説明された項目の位置を特定するための行:
====================
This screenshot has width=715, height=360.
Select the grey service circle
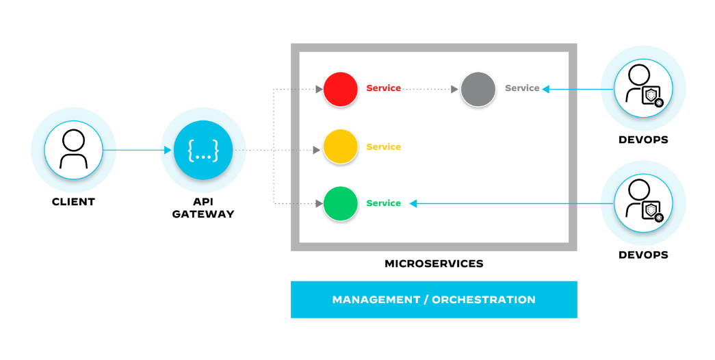pyautogui.click(x=478, y=89)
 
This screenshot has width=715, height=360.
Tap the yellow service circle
pyautogui.click(x=341, y=146)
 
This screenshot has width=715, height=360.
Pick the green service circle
pyautogui.click(x=341, y=203)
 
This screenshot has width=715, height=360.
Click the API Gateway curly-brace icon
pyautogui.click(x=204, y=150)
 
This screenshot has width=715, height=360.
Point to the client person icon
pyautogui.click(x=73, y=150)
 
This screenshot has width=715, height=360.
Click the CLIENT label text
pyautogui.click(x=73, y=202)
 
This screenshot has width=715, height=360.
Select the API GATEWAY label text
pyautogui.click(x=203, y=208)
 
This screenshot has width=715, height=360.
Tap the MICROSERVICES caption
pyautogui.click(x=434, y=263)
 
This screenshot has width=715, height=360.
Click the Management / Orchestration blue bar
pyautogui.click(x=434, y=300)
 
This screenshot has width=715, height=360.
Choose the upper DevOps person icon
pyautogui.click(x=642, y=89)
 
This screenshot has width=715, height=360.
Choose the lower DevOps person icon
pyautogui.click(x=642, y=203)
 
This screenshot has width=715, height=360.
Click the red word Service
pyautogui.click(x=384, y=88)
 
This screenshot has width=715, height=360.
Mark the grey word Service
pyautogui.click(x=522, y=88)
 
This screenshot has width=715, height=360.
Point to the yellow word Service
====================
▸ **演習課題**: 上の行のうち、冒頭から「pyautogui.click(x=434, y=263)」を含む行までの範囲（両端を含む）を、指示文も含めてもう一度書き出し、解答にあるクリック座標の x と y をすべて1.5倍にスケーリングしてください。値は整数に丸め（0.5は切り上げ）、画像は解答から省いてください。

▸ **完全な解答**:
This screenshot has width=715, height=360.
Select the grey service circle
pyautogui.click(x=717, y=134)
 
This screenshot has width=715, height=360.
Tap the yellow service circle
pyautogui.click(x=512, y=219)
 
This screenshot has width=715, height=360.
Pick the green service circle
pyautogui.click(x=512, y=305)
 
This screenshot has width=715, height=360.
Click the API Gateway curly-brace icon
pyautogui.click(x=306, y=225)
 
This screenshot has width=715, height=360.
Point to the client person icon
pyautogui.click(x=110, y=225)
 
This screenshot has width=715, height=360.
Click the CLIENT label text
pyautogui.click(x=110, y=303)
 
This screenshot has width=715, height=360.
Select the API GATEWAY label text
pyautogui.click(x=305, y=312)
 
This screenshot has width=715, height=360.
Tap the MICROSERVICES caption
pyautogui.click(x=651, y=395)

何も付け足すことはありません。